The planned Tricentennial celebrations in 2018 and the celebrated designation of the Spanish colonial missions as a World Heritage site may tend to overlook certain peoples, cultures, and histories across San Antonio, Diaz-Sanchez said.

"Understand that there are contradictions and narratives that are not being recognized, and there neighborhoods that are not prioritized," she said.

Felsen said he subscribes to the notion of transactional urbanism. While private developers may seem to care more about making money on a project that benefits only a few people who can afford to use it, community members must try and convince private developers that such sustainable, widely beneficial projects are viable investments, he said.

"How do we talk about projects that won't have a return on investment immediately, but do have a long-term return on investment that is quantifiable ... that do show the health of a community absolutely benefits the bottom line?" Felsen asked.

Drennon said she fears the newer design and development concept of placemaking may backfire because only a relative few people would be able to enjoy the resulting developments.

"We have to wonder who is this for," Drennon said. "So often those projects are not for us, they're for our visitors. They're for someone who's coming from the outside, and trying to make them feel happy and safe during their short stay."

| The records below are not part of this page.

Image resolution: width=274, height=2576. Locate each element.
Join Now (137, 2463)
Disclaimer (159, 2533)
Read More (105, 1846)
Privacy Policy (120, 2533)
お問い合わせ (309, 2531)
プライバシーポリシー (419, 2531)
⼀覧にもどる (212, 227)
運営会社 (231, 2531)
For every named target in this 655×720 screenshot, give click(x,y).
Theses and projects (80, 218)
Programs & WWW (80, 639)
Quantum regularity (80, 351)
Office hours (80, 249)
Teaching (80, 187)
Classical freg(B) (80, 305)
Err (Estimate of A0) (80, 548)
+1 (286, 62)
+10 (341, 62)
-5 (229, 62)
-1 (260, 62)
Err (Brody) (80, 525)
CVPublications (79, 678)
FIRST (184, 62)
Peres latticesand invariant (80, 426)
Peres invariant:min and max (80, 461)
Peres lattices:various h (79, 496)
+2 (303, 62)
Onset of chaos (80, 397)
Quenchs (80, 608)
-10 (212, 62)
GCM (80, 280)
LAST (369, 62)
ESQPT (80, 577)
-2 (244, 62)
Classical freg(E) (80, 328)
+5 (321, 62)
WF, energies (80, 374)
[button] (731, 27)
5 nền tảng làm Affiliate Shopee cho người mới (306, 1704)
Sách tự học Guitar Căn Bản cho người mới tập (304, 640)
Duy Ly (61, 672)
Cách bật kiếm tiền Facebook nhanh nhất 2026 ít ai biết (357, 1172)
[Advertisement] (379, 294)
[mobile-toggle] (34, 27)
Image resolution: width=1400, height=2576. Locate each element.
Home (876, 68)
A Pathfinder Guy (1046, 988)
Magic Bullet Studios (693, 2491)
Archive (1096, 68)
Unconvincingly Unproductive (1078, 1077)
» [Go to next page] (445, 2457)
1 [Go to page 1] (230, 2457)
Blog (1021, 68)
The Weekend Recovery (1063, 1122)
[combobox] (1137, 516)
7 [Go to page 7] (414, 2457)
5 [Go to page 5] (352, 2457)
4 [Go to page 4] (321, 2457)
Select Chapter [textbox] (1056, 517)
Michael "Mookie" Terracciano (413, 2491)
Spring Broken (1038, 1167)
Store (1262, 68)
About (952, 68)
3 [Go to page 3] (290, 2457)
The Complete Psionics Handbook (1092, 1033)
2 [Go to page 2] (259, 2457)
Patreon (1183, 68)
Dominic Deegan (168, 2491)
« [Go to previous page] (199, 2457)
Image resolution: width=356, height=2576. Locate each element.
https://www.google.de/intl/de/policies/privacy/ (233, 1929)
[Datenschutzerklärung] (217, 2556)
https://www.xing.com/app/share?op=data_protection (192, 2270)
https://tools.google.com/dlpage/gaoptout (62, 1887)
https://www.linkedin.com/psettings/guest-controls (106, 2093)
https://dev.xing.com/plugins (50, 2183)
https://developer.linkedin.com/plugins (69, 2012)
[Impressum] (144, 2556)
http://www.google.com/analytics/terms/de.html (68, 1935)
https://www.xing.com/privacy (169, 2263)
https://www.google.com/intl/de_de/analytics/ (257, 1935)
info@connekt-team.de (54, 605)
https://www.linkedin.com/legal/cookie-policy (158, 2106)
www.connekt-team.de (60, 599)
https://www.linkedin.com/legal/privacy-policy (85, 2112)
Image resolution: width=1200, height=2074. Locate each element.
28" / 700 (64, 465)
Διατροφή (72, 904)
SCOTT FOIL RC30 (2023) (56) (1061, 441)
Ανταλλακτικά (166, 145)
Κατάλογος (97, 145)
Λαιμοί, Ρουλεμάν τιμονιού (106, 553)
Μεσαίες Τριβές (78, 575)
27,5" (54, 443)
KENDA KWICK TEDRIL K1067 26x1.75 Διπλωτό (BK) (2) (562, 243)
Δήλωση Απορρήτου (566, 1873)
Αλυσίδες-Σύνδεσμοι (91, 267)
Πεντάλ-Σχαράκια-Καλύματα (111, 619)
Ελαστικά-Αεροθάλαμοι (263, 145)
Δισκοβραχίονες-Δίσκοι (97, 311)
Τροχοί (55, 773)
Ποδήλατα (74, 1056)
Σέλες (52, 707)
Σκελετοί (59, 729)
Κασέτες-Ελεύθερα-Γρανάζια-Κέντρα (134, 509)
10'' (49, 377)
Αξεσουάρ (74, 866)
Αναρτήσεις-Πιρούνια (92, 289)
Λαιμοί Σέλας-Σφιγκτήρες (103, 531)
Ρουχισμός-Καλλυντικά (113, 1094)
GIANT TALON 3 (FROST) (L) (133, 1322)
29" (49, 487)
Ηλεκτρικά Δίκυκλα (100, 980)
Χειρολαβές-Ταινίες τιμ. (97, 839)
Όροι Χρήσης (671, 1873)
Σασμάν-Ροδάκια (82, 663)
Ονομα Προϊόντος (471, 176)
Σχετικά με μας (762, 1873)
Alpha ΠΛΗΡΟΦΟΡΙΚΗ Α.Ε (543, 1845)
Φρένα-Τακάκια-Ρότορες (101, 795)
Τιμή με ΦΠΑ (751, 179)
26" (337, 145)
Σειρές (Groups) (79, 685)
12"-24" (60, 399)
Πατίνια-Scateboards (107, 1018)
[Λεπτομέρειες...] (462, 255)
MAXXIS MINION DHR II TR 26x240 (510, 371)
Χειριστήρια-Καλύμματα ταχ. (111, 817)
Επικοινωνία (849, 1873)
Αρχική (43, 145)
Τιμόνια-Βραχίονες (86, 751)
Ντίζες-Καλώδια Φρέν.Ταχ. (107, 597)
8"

Diaz-Sanchez echoed Drennon's sentiment, adding that all people should be represented and heard when it comes to imagining how their neighborhood should look and feel.

"Antonio, when you say you make an argument for San Antonio – make an argument for San Antonians, right?" Diaz-Sanchez suggested to Petrov. "It's about the people."

Claudia Guerra, cultural historian in the City's Office of Historic Preservation, encouraged the crowd, particularly the urban design and architecture students, to use the resources of her office.

"You can come in and engage us all of the time," she said. "Approach your City officials, approach your City Council, approach your planning department."

The second part of this speaker series, “Urban Transformations,” will be held Feb. 5 at 6 p.m., focusing on how the Guggenheim Museum catalyzed the transformation of Bilbao, Spain.

The final dialogue, “Water,” on April 9 at 6 p.m., concentrates on the relationship between water and human geographies and how the synthesis was key in the shaping of San Antonio. All events are free and open to the public at the Witte's Prassel Auditorium.